Wind turbine upscaling trend over the past 30 years (Source: FP6 Upwind project, 2011)

Over the past decade, gearbox manufacturers have recognized the limitations related to common design approaches and started integrating more and more numerical tools to validate innovative designs. This paradigm shift represents the foundation of the work by Peeters (2006), where the limitations in traditional design codes for wind turbine design were identified. The work reviews state-of-the-art design tools for wind turbine drivetrain in the early 2000 and introduces a new modelling approach for the simulation of more detailed drivetrain loads relying on the flexible Multibody Simulation (MBS) approach. Two of the discussed modelling approaches, going from two to thousands of degrees of freedom, are shown in Fig. 8.3. The work focused on the importance of modelling the internal dynamics in the gearbox and the complex interaction between the different subcomponents to be able to correctly estimate the operational loads and consequently include this information in the design phase.

Fig. 8.3
figure 3

Modelling approaches for wind turbine gearboxes. (a) two DOFs torsional model from Girsang et al. (2013), (b) flexible MBS model of the NREL GRC gearbox

The conclusion of Peeters (2006) paved the way for further developments and optimization in the modelling strategies of gearboxes. In the work of Helsen (2012) efficient simulation strategies have been investigated to understand the interaction of the turbine transients with the dynamic excitation within the drivetrain originating from the meshing gears and the full drivetrain structural behavior. The importance of modelling dynamic flexibility of internal gearbox components such as the ring wheel and the planet carrier(s) has also been investigated. Advanced model order reduction techniques based on static mode switching (Tamarozzi et al. 2013) have been applied to accurately simulate a 3D gear contact problem. The results show that the method is able to keep the same level of accuracy of fully non-linear simulation models while drastically reducing the computational resources. Finally, the recent work of Vanhollebeke (2015) demonstrated the possibility to use very accurate flexible MBS models of gearbox and to integrate them in the design phase not only to accurately predict loads but also to efficiently analyze possible NVH problems such as tonalities and vibrations.
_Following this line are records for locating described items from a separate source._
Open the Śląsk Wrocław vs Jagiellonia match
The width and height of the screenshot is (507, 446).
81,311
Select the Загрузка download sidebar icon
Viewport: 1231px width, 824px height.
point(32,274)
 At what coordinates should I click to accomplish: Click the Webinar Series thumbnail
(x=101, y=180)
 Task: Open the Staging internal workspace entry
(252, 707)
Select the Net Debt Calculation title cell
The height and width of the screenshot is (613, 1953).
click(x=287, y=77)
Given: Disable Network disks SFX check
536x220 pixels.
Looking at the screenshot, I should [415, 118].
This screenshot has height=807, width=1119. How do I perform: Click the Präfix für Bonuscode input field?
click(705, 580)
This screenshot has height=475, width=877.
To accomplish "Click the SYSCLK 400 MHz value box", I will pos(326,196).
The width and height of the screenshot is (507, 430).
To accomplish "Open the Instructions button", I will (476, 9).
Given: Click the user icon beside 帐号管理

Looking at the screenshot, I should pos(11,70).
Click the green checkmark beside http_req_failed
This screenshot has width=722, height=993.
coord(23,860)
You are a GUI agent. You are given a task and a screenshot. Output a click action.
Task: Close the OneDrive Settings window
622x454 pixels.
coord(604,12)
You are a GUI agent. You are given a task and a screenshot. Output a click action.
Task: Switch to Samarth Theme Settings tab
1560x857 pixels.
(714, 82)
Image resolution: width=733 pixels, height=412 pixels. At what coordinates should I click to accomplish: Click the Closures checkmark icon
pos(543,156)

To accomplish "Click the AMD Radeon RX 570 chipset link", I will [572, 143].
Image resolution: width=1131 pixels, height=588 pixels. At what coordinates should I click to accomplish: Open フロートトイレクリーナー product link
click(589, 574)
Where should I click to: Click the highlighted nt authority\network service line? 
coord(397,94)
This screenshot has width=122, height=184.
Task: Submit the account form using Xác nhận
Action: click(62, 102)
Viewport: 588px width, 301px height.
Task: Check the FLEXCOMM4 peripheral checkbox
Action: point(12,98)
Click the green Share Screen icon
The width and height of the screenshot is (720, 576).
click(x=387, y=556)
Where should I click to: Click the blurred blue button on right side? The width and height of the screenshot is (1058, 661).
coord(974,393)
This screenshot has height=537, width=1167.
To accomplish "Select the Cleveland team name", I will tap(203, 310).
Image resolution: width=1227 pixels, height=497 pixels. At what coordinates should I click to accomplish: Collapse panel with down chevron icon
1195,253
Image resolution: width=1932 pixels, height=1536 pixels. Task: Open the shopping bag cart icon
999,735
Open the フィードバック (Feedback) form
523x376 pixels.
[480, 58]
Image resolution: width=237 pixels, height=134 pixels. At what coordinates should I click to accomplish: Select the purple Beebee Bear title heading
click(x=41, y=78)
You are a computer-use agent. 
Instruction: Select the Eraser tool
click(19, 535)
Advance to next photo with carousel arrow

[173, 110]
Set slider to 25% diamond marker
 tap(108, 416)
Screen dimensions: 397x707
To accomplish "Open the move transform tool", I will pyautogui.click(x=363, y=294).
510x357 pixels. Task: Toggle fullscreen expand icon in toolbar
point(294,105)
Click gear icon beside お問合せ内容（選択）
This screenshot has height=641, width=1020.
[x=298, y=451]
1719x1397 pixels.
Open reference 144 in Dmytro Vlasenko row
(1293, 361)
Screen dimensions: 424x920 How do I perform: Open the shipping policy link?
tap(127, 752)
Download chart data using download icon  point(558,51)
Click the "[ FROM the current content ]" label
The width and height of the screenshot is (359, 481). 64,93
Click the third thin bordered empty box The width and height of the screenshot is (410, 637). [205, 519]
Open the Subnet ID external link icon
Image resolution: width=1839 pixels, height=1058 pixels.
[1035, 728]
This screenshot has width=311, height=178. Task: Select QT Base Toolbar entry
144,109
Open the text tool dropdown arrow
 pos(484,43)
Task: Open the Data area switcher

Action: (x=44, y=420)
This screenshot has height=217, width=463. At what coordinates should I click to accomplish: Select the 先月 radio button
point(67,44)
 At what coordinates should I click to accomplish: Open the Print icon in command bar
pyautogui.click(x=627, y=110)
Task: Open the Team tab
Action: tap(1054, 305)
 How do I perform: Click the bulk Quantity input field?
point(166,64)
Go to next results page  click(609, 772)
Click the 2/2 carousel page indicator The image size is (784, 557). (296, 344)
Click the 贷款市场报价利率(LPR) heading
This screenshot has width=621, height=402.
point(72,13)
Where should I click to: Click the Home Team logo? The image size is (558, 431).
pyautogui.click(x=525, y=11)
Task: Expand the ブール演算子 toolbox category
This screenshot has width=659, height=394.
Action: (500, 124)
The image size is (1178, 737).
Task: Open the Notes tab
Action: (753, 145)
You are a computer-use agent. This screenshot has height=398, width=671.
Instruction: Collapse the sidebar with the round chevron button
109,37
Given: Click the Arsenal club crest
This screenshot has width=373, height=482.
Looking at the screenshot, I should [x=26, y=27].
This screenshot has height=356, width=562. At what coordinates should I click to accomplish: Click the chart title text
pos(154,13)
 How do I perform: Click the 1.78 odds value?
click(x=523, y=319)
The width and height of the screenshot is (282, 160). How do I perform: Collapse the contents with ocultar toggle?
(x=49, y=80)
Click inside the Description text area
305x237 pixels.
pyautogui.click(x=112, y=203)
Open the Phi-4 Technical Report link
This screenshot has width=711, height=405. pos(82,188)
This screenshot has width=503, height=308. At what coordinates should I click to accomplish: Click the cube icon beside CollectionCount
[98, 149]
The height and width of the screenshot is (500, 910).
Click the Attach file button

Within the MAREWINT project, specific activities were conducted to follow up on these findings and complement the existing work with focus on two specific aspects. Chapter 9 focuses on a review of advanced modelling techniques for bearing and the optimal integration of these models in a flexible multibody simulation environment. In Chap. 10, recent advances on the experimental characterization of gearboxes in operations are presented. Being able to identify an operational model of the gearbox under different loading conditions will provide valuable inputs for validation of global gearbox models and verification of design assumptions.